In the current study, the serum UA level of the majority of subjects was within the normal range, and only a small number of individuals had hyperuricemia, even in the T3 group.

Interestingly, we found that high serum UA level had a protective effect on HGS in elderly subjects with metS. The prevalence of metS increased with age as well as with serum UA level, and 55.5% of the elderly T3 group had metS, compared with 22.0% and 42.4% in the young and middle-aged T3 groups, respectively. On the contrary, an increased prevalence of metS in subjects with sarcopenia has been reported [35]. Several potential mechanisms underlying the association of metS with sarcopenia have been proposed. One is that reduced total muscle mass increases insulin resistance. The selective loss of muscle fibers that produce myokines that act against pathologic adipokines during aging also seems to contribute to the association between metS and sarcopenia. Although the exact explanation for the protective effect of UA in metS may require further research, the finding is novel and intriguing.

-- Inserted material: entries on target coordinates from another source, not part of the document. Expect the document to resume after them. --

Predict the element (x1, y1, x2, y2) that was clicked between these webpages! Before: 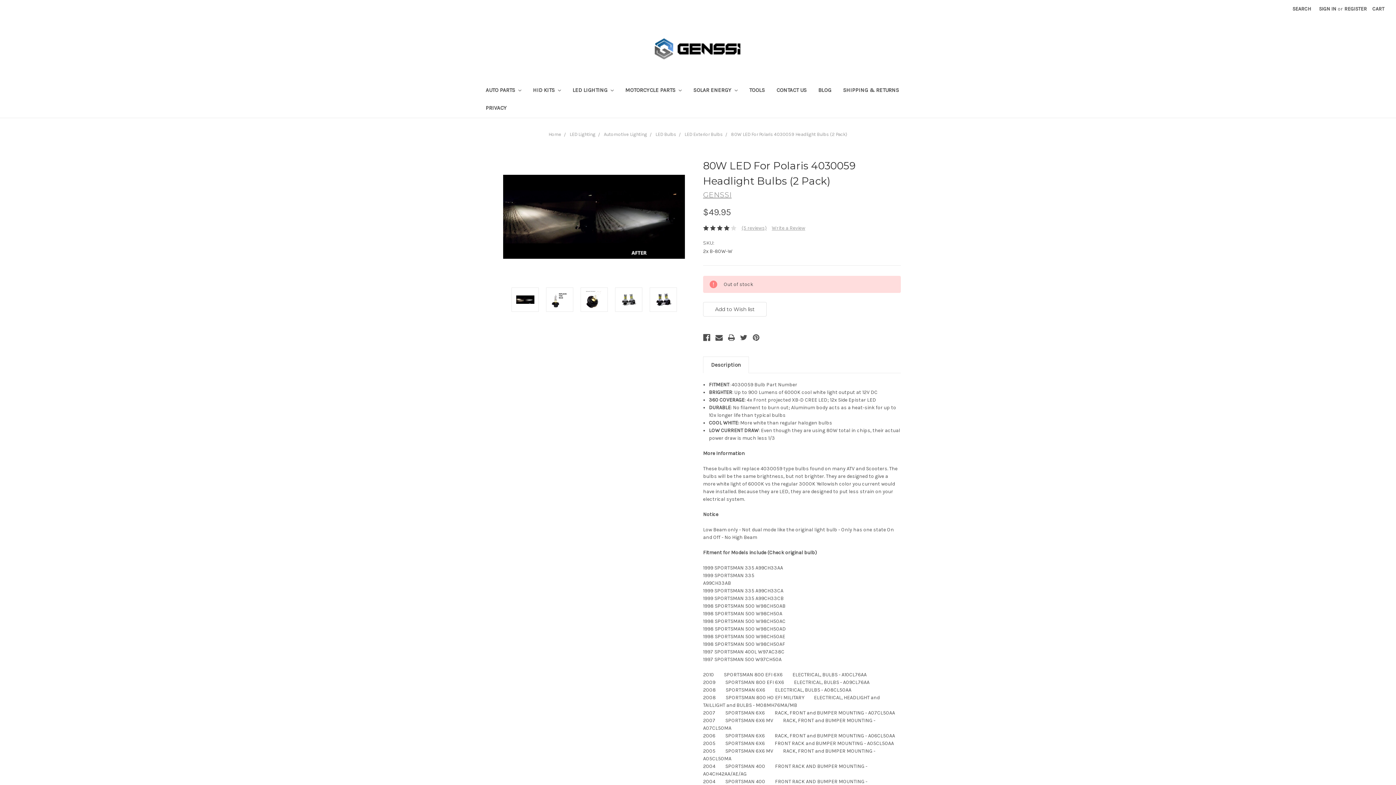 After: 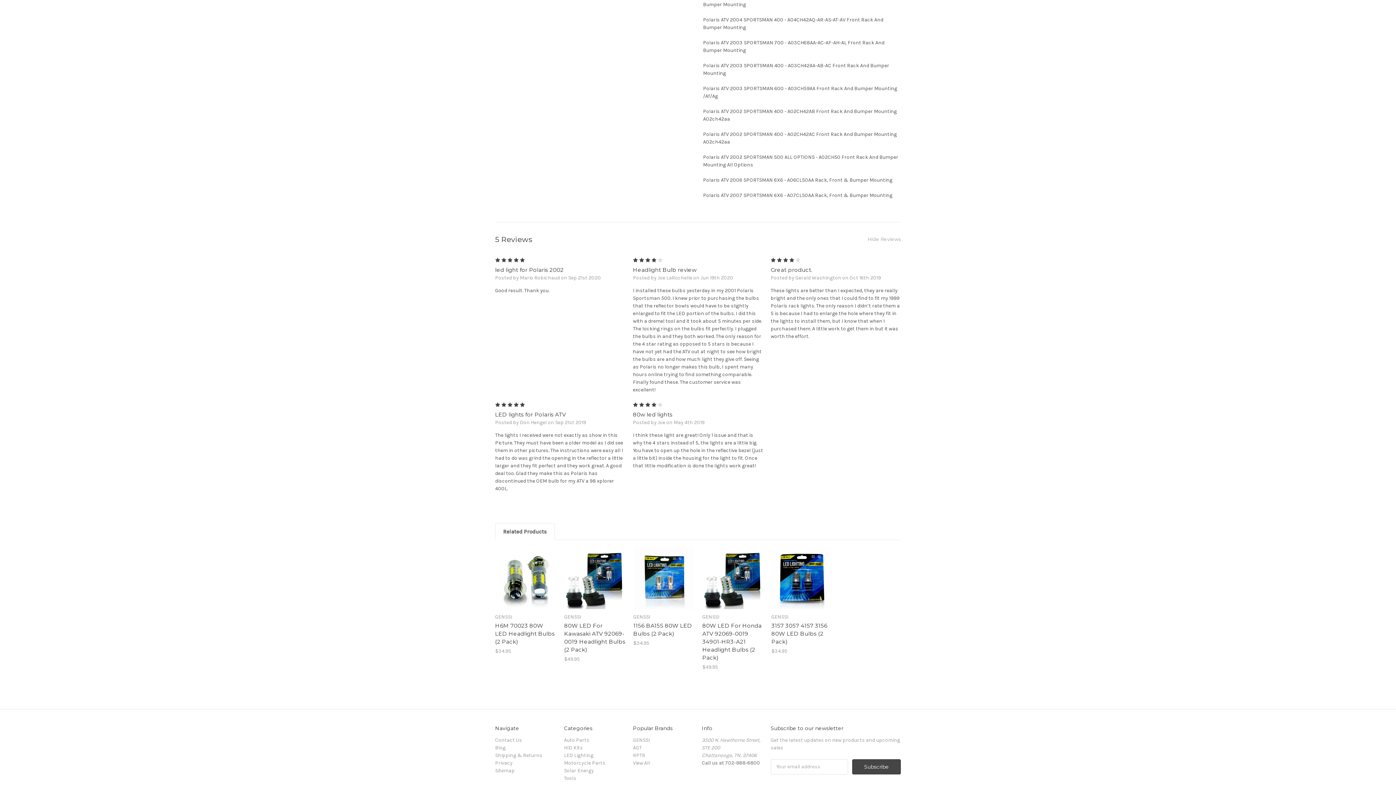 Action: bbox: (741, 225, 766, 231) label: (5 reviews)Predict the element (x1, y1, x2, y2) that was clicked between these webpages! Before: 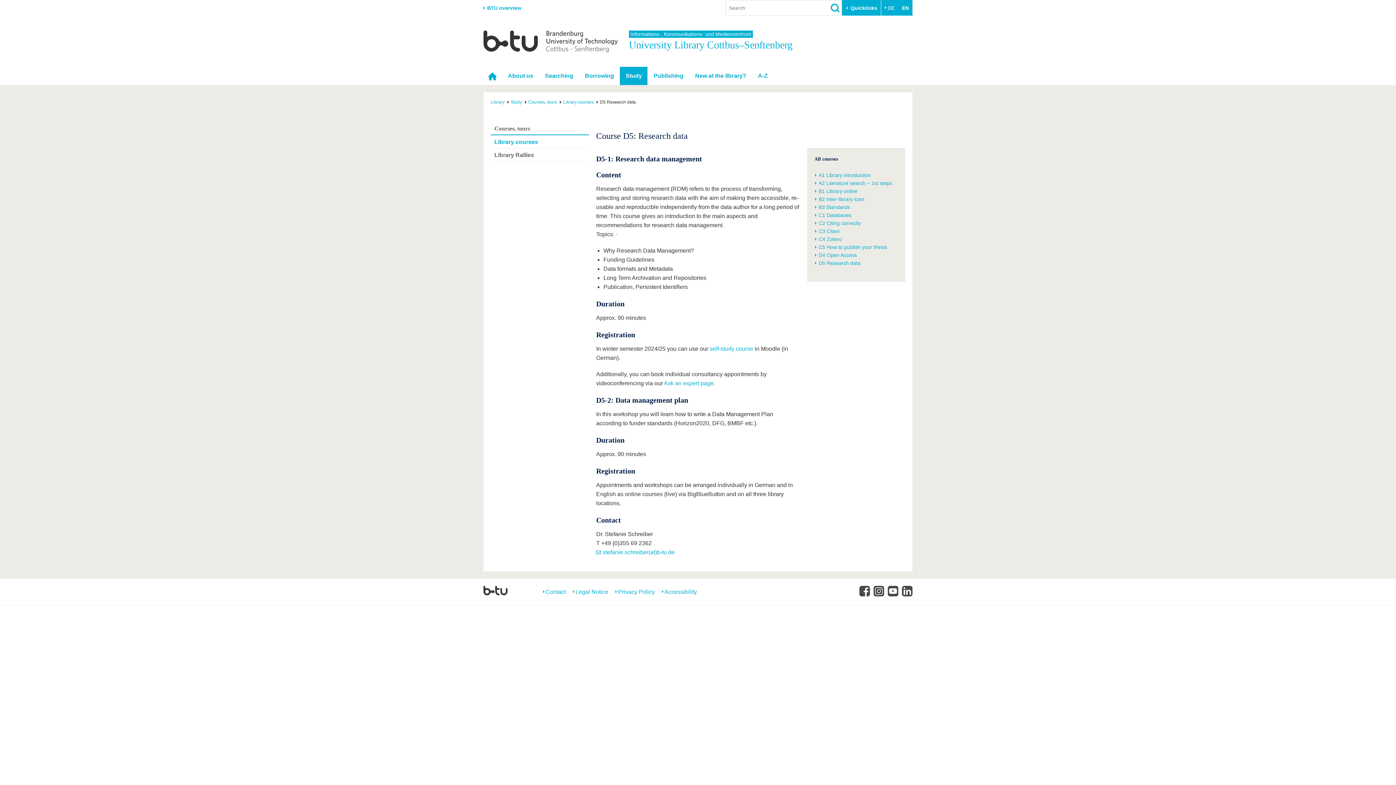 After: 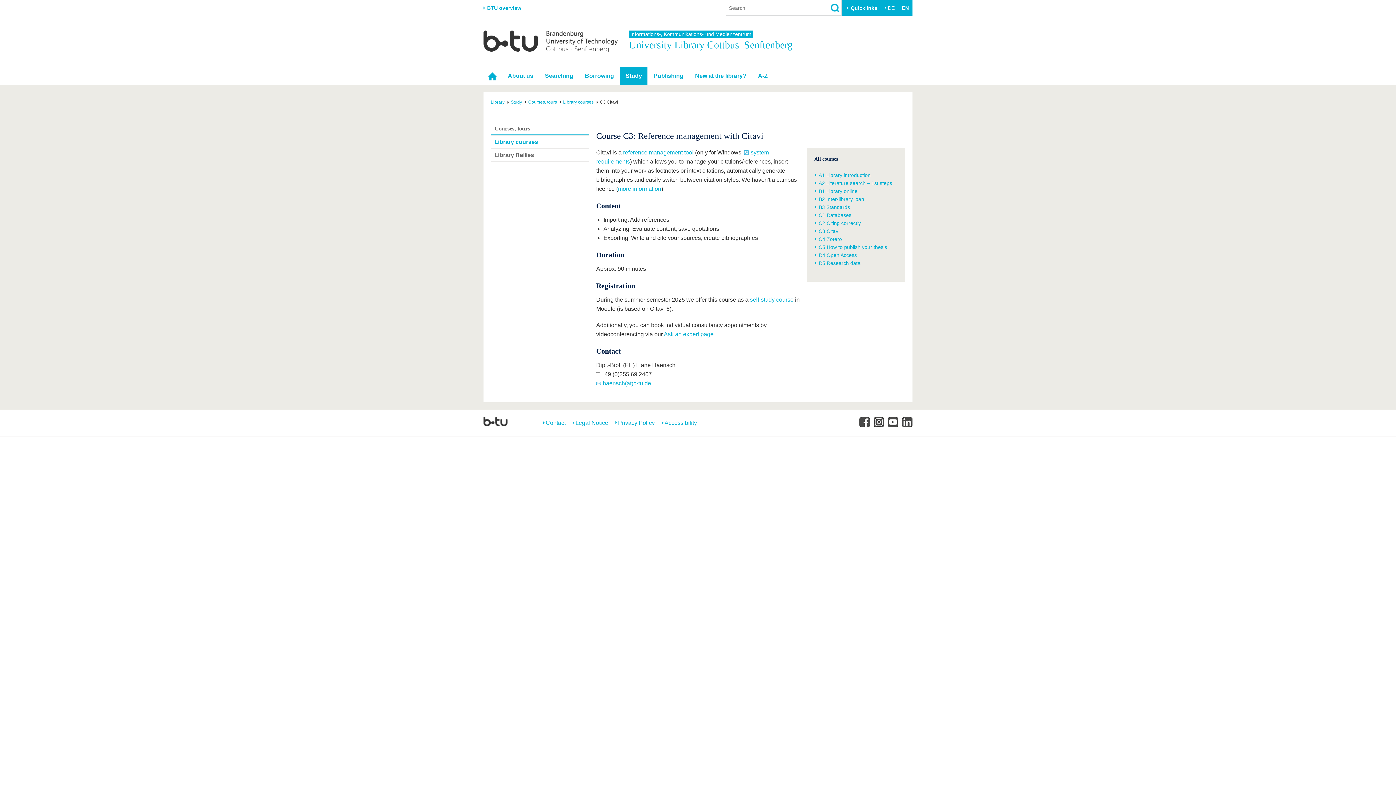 Action: label: C3 Citavi bbox: (818, 228, 839, 234)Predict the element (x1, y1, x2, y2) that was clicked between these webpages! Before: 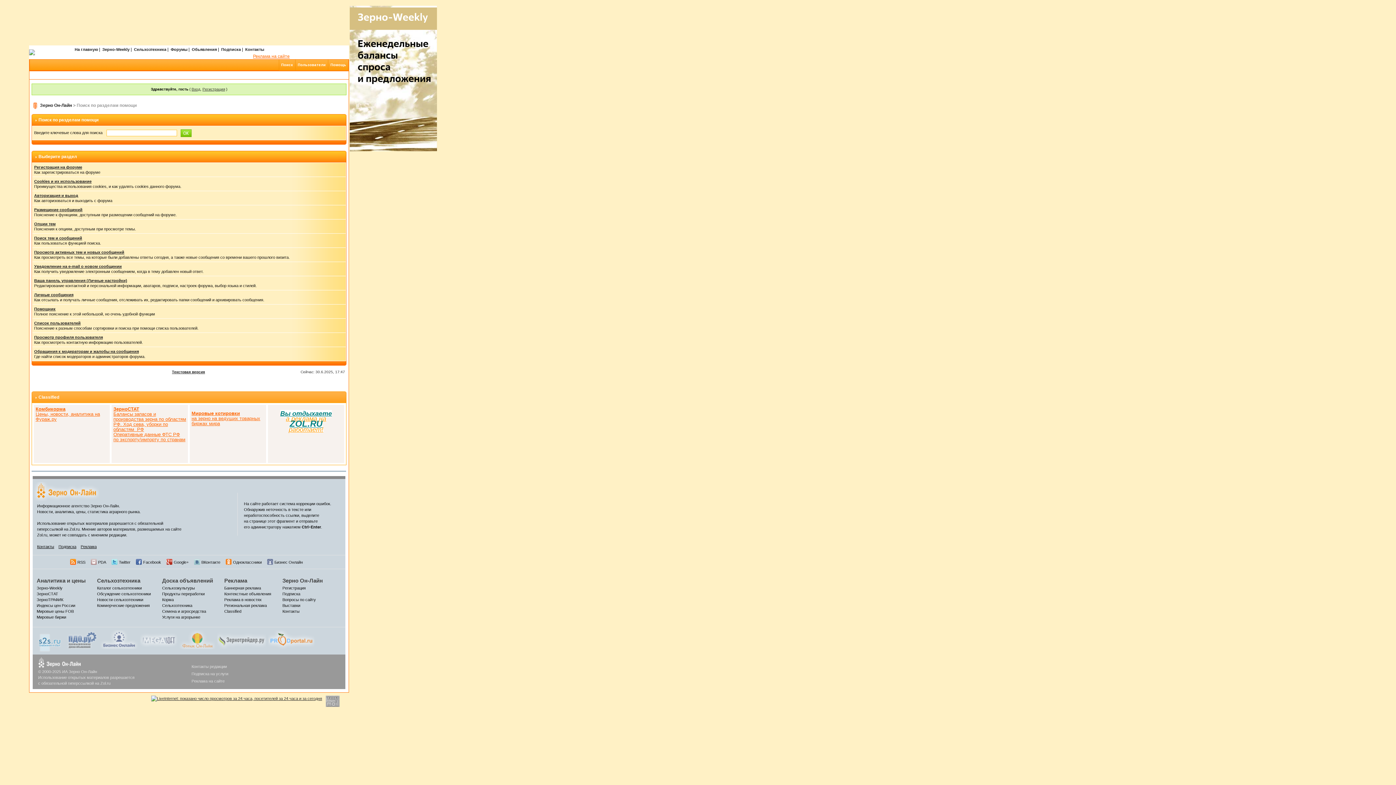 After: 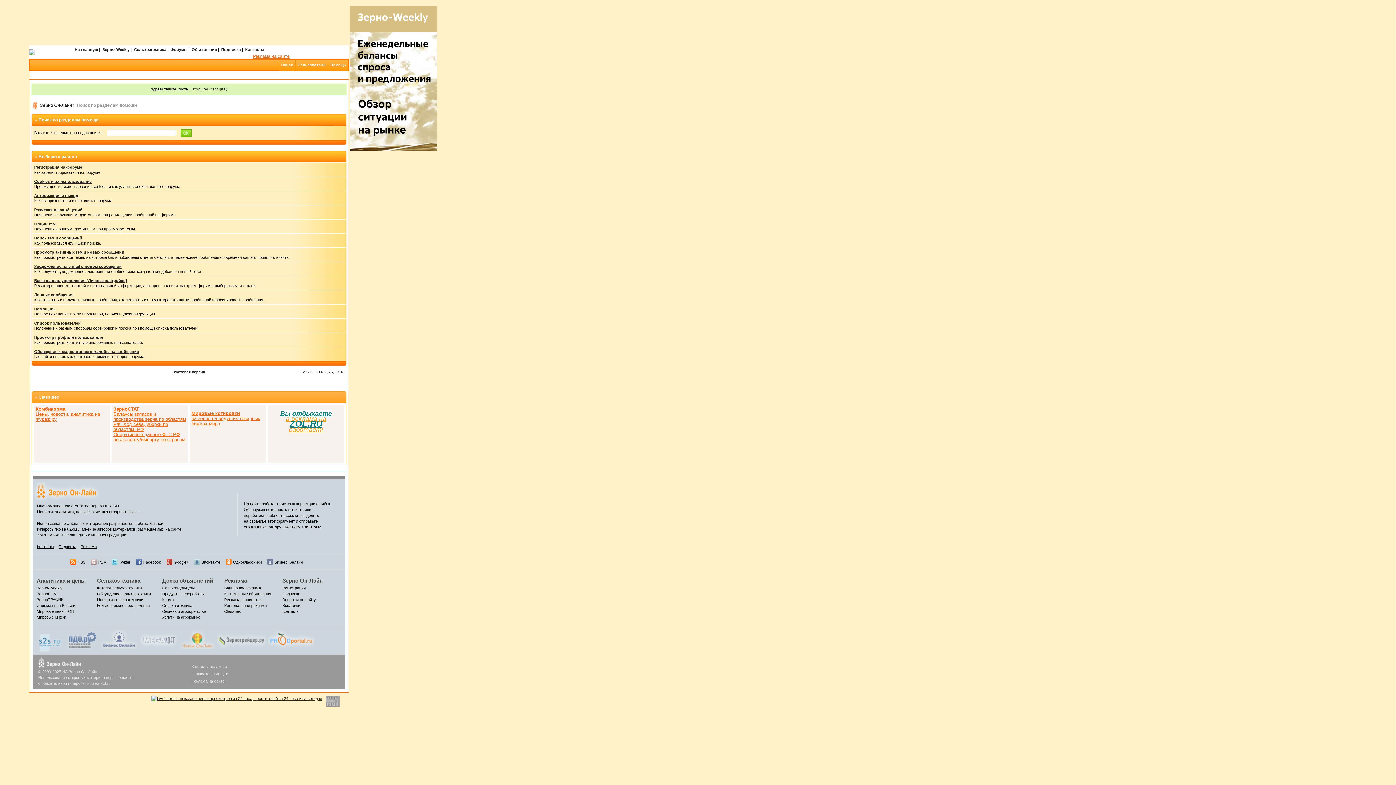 Action: label: Аналитика и цены bbox: (36, 577, 85, 584)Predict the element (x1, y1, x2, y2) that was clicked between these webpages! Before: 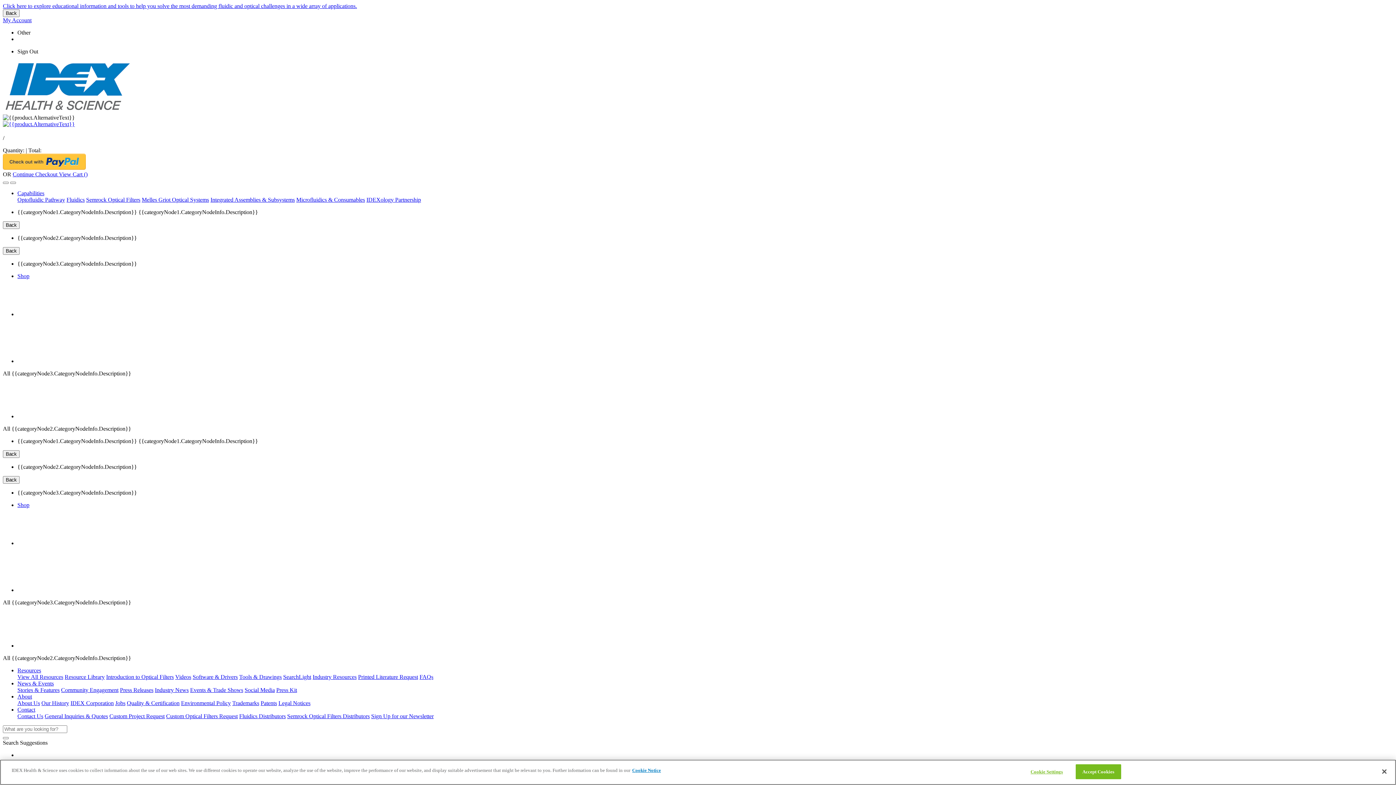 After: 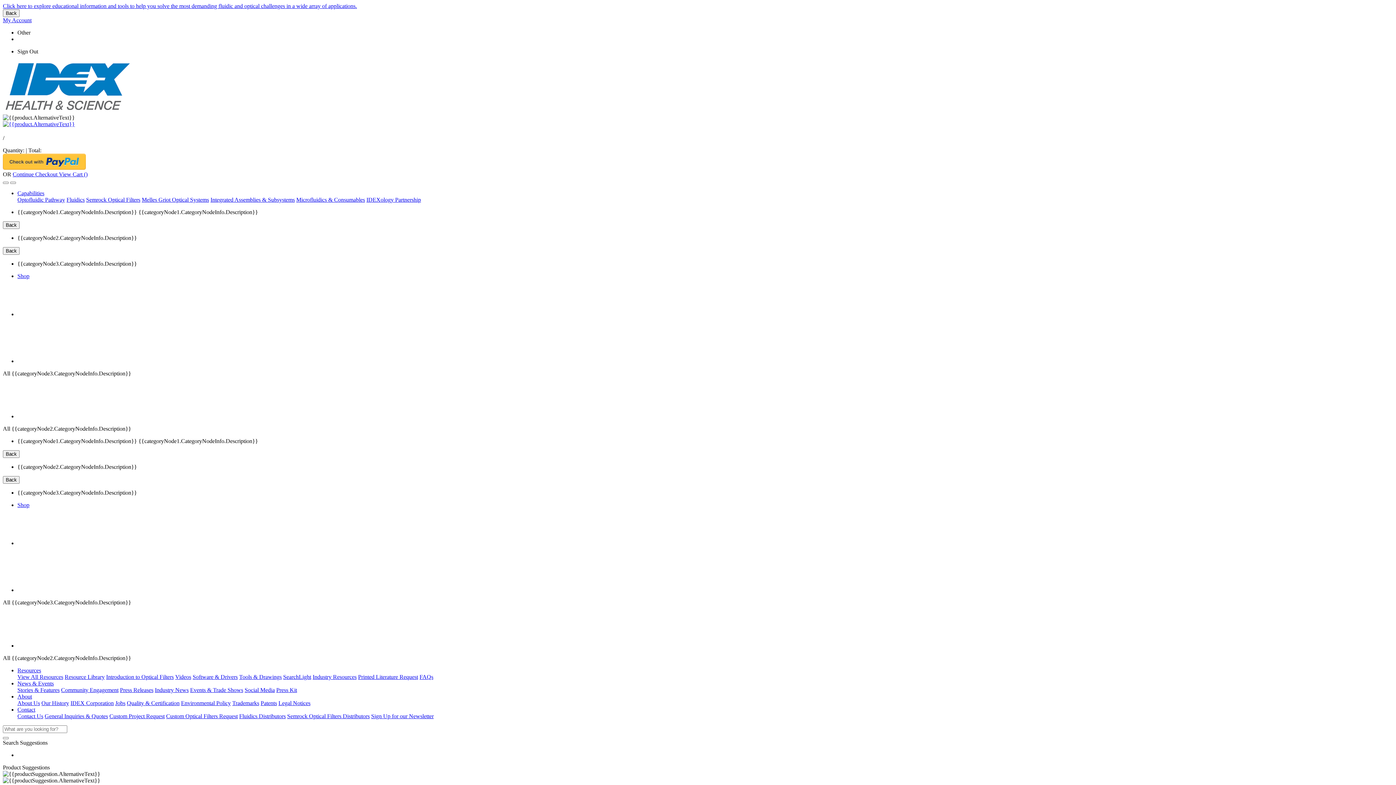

Low serum UA level was a risk factor for low HGS only in the male elderly population. These results were the opposite of those of Kawamoto et al. [21], who found that the serum UA level was independently associated with HGS only in women. This gender difference in the study is less conclusive because of the small number of low HGS subjects among men (110 out of 602). The study might be underpowered due to the small subgroup number and fail to detect a small association. However, we can assume possible reasons for the discrepancy of the results in the male population between the two studies. One plausible explanation is that the combined effects of different hormones, alcohol consumption rate, different mean UA level, and smoking habits result in this sex difference.

The major limitation of the current study was its cross-sectional design, which hampered our ability to determine causality. However, this study also had strengths in that it was conducted with a large and unbiased population with enough information for the adjustment of potential confounding factors. Also, as the seventh KNHANES did not include a tool to evaluate muscle mass such as dual-energy x-ray absorptiometry, we could not determine the muscle mass component, which is critical for determining sarcopenia.

Conclusions

This population-based cross-sectional survey in Korea revealed that high serum UA level is associated with increased HGS in the aged population. UA seems to enhance muscle strength, especially in elderly individuals with metS.